This contradicts not only scientific findings and the views of the majority of the world’s population, but also all other definitions of “gender” in the previous EU treaties and national constitutions. With the convention, a pre-programmed collision between national and European legislation has been created.
As if that weren’t enough, Article 12.1 also states: “The contracting parties shall take the necessary measures to bring about changes in social and cultural behavior patterns of women and men with the aim of eliminating prejudices, customs, traditions and all other approaches that may arise the idea of inferiority of women or based on role assignments for women and men.”
The German government for example – one of the signatories – thus signed an agreement to take the “necessary measures” in order to change the “prejudices” of its population. Benevolent and non-violent German men – the majority –will soon discover that their previous notions of gender had been “wrong” and punishable because they no longer correspond to the current notions of “gender equality”.
The English translation puts it even more clearly, as it speaks of “stereotypical roles” for men and women to be combated. In 2010 already, the Council of Europe tried in all seriousness to ban the further depiction of women as mothers and housewives in the media across Europe, because this depiction of women was supposedly an example of “sexist stereotypes”.

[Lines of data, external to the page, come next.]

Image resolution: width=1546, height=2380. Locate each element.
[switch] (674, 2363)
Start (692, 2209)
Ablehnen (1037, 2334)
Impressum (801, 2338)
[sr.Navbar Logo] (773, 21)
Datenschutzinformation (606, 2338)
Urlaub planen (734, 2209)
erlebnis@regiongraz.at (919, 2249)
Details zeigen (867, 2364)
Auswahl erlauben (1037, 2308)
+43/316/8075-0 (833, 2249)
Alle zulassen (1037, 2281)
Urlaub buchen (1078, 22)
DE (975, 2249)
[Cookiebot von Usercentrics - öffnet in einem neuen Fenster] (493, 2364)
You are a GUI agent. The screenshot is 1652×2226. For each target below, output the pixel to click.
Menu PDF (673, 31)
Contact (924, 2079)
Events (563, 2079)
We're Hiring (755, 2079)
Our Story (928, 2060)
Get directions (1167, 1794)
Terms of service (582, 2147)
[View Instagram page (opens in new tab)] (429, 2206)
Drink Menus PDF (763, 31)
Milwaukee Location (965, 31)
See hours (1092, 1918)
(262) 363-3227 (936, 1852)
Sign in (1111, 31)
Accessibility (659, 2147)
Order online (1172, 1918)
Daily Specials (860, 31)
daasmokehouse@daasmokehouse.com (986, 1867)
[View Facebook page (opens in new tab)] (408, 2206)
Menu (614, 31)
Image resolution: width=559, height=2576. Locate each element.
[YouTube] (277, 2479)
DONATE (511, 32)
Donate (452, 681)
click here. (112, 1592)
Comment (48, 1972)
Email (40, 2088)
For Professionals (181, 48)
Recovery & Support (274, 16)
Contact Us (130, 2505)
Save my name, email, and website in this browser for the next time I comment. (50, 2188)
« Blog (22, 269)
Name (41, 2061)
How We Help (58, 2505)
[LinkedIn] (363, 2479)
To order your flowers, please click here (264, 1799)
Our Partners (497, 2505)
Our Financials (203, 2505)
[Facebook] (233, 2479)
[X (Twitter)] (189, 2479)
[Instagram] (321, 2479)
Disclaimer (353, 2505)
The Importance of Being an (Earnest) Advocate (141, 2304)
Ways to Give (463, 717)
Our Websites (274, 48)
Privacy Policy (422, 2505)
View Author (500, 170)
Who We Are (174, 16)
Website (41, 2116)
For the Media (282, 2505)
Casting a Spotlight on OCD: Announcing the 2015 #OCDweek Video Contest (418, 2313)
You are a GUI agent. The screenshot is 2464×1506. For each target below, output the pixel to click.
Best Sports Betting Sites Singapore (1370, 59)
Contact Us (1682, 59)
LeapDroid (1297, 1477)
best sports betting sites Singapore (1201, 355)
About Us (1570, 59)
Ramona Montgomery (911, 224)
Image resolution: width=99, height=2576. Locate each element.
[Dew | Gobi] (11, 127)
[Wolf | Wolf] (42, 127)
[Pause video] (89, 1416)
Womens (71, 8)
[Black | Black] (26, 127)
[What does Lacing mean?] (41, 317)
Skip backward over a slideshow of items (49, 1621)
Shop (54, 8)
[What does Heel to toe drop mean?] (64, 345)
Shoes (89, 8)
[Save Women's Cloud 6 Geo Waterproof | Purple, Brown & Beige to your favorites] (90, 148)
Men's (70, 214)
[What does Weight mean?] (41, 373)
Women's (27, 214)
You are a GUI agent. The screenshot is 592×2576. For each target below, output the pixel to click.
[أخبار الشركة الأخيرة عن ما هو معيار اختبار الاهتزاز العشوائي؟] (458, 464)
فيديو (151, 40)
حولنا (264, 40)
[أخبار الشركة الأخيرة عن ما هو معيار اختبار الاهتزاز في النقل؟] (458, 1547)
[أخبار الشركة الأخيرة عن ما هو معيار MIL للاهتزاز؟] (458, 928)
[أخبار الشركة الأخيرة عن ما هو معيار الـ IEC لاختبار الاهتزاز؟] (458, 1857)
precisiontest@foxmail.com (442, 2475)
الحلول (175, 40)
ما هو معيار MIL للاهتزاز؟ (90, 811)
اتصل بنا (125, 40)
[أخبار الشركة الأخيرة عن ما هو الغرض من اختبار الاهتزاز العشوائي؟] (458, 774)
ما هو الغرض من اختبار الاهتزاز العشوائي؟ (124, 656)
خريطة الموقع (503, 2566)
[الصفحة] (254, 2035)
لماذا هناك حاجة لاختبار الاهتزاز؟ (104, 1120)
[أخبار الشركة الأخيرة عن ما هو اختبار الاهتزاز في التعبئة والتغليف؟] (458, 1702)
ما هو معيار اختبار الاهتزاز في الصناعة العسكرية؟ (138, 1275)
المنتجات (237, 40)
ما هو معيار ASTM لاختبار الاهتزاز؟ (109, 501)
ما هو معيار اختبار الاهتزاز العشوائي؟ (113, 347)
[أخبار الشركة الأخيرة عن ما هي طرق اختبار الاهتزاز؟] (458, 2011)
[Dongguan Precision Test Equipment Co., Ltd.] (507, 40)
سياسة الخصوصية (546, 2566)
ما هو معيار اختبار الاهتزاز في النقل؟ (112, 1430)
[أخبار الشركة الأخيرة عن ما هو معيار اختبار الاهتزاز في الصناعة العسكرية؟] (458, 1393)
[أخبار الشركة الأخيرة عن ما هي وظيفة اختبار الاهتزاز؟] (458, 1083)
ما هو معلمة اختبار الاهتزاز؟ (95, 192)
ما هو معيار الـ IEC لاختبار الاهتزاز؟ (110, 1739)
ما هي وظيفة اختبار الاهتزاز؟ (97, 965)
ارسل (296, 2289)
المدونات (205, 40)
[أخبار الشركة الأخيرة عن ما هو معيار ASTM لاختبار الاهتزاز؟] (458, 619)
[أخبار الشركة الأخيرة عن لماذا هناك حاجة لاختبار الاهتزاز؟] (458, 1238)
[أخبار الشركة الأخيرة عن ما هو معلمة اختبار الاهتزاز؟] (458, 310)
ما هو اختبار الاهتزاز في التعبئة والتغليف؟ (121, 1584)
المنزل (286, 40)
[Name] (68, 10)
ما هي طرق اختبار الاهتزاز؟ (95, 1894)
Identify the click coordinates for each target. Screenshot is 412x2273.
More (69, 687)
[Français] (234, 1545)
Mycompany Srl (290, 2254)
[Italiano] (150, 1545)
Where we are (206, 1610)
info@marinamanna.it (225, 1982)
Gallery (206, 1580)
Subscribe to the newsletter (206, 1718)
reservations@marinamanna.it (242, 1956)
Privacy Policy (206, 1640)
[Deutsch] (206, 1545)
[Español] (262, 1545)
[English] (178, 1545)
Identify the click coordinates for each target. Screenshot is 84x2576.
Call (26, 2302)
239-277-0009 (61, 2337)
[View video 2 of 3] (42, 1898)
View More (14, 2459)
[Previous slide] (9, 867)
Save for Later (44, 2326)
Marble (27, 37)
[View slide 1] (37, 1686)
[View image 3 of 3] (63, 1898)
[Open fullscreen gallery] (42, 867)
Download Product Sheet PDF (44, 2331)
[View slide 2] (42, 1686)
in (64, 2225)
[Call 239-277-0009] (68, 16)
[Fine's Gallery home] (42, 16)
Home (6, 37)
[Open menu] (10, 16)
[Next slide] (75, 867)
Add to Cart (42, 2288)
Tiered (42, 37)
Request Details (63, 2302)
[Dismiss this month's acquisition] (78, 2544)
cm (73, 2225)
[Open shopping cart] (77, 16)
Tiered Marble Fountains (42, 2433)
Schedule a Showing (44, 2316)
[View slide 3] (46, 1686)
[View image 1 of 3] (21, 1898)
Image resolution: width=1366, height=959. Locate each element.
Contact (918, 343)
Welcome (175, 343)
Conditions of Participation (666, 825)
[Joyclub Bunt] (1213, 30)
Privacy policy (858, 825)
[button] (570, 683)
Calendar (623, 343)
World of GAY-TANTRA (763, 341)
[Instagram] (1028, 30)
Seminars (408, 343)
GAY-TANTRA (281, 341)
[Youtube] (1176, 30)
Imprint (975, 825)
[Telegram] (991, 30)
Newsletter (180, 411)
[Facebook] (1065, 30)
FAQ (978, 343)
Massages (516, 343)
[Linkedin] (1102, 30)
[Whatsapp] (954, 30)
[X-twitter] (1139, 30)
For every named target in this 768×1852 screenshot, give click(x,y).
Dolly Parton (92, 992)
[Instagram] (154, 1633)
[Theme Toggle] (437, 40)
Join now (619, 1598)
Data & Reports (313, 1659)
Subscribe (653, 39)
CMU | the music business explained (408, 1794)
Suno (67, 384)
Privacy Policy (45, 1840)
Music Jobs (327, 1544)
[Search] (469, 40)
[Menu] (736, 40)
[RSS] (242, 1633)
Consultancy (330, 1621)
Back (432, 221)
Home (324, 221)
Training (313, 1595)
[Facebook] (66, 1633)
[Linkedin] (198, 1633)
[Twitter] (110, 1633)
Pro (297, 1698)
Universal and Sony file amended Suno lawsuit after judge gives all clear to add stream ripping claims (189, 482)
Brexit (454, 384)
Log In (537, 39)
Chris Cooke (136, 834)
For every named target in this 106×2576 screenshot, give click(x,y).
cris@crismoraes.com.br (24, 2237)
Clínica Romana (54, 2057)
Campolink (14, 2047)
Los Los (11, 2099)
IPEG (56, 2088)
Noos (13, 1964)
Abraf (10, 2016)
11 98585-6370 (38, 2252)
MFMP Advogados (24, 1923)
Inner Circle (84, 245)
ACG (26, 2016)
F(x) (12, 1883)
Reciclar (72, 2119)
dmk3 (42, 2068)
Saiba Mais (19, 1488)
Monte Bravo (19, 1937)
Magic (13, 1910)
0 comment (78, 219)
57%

What definition of a women will therefore be considered politically correct and free of prejudice?
According to this document, all ideas of family or marriage are to be abandoned as stereotypes of a binary “forced heteronormative” world view; they are prejudices and traditions and thus obstacles on the way to an all-encompassing gender equality, the way forward to a genderless utopia.
It is obvious why Poland does not want to sign this treaty. The real question is why countries would want to sign it at all.